Nuevas soledades

Bruno Marcos escribe sobre Machado y el futuro con motivo de la aparición de un retrato fotográfico inédito del poeta en su juventud

Bruno Marcos
24/11/2021
 Actualizado a 24/11/2021
Claustro de profesores del instituto de Soria con Machado en el centro mirando hacia abajo.
Claustro de profesores del instituto de Soria con Machado en el centro mirando hacia abajo.
El único día que encontré abierta la Trastienda, desde que me dijeron que alguien se iba a hacer cargo de la librovejería después de la muerte de su anterior propietario, pude pasar al fondo del local, donde su antiguo dueño solía estar tras un pequeño mostrador. Parecía que no hubiera nadie al frente, o que el responsable hubiera salido de la tienda para hacer un recado sin volver ya más. Era como si todo estuviera de saldo, los libros un poco a la intemperie con el viento frío que entraba por la puerta, privados de su magia y dotados de temblor. Cuando entró el chico nuevo que atiende me dijo, con acento extranjero, que el género estaba a mitad de precio, invitándome también a regatear.

Allí en el suelo, bajo unos periódicos de los años veinte que me dieron la pista, estaba como insepulto, torcido sobre un rimero derramado, en una postura muy incómoda para un libro tan viejo, nacido nada menos que en 1919: las ‘Soledades’ de Machado en segunda edición, seguidas de las ‘Galerías’.

Estas soledades no dejan de ser soledades de los abuelos, de un mundo que carecía de lo que tenemos ahora para espantarlas, no ya de los millones de imágenes que deglutimos a diario, sino de todas las demás delicadezas tecnológicas que disfrutamos. Uno cree hoy en día que el mundo de Machado sólo disponía de periódicos, cafés y tertulias, en las que, al parecer, escuchaba más que hablaba. El mundo machadiano produce una extraña nostalgia de lo lento, de la monotonía de la lluvia tras los cristales.

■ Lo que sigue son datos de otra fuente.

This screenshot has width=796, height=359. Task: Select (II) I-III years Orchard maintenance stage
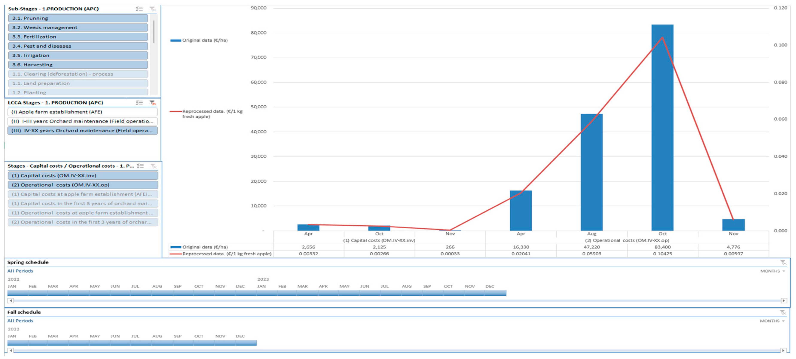pyautogui.click(x=82, y=121)
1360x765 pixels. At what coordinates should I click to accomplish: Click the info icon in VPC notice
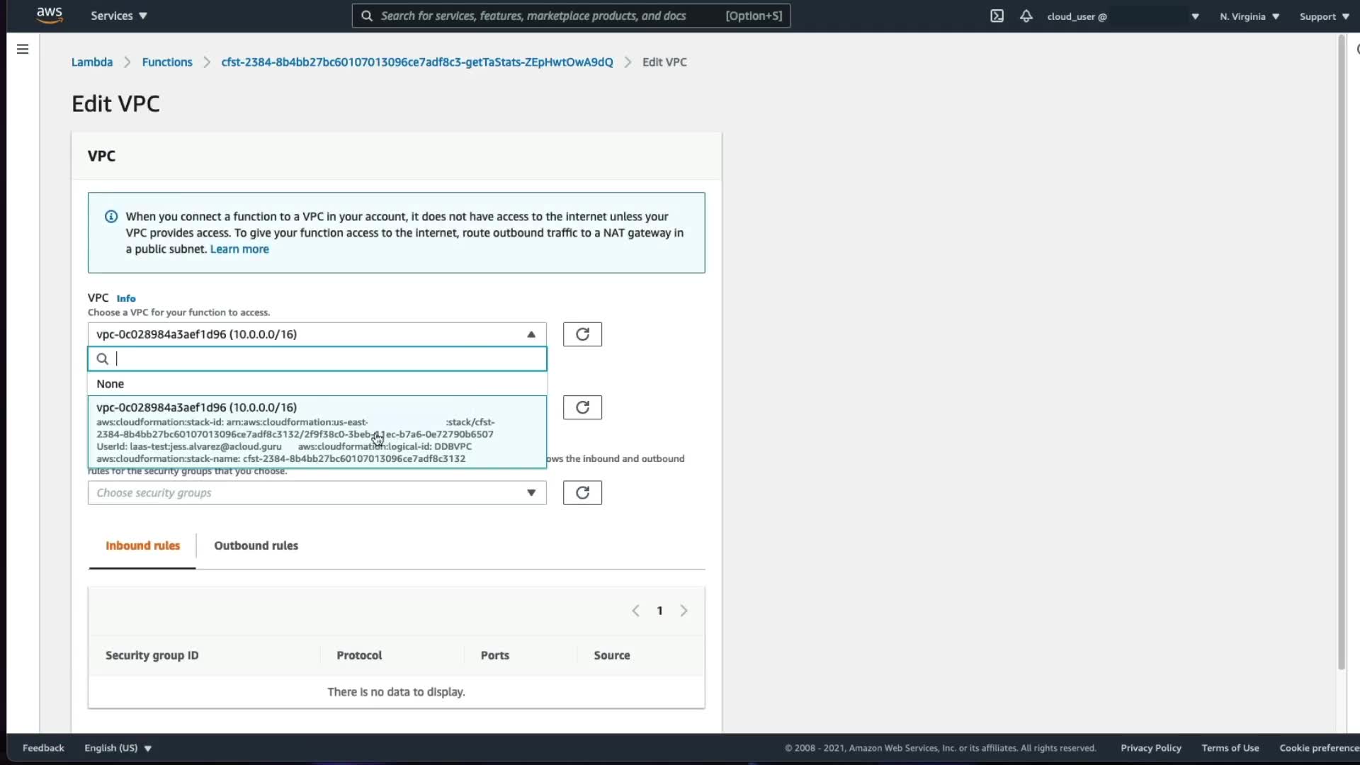[111, 217]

Tuvo Machado, para poder vivir, que tener una vida casi entera de profesor de francés por varios institutos de la España de entonces. Dice, en el famoso poema en el que se autorretrata, que le debemos cuanto escribió, que a su trabajo acudía y que con su dinero pagaba casa y lecho. Le costó bastantes años llegar a donde quería, a Madrid, por respetar a los que tuvieron más méritos pero menos talento. Se consoló descubriéndonos la poesía de las tierras que habitó: los campos de Castilla, las colinas doradas, los verdes pinos, las polvorientas encinas y la sombra de caín. En la última fotografía suya que ha aparecido se le ve aún muchacho, con poco más de treinta años, frente a un telón de fotógrafo con fantasías, mirando hacia abajo mientras los demás profesores bromean, incómodo, ante un cisne de madera con el que seguramente recordaba haber tenido sueños modernistas.

Dice una cosa misteriosa en el prólogo de este libro: «Pero amo mucho más la edad que se avecina y a los poetas que han de surgir». Y qué bien escribía Machado, también lo que no eran poemas. Frase tras frase… en cuartilla y media cosas muy profundas, muy pensadas y sentidas y amanecidas de su visión nueva. Cuartilla y media como para escribir libros enteros sobre ellas. Machado, desde las soledades de nuestros antepasados, señalando nuestras nuevas soledades y recomendando que miremos al futuro, esa quimera que, subidos en las poderosas alas tecnológicas del dios Hermes de hoy en día, vemos achatarse a cada instante imaginando apocalipsis.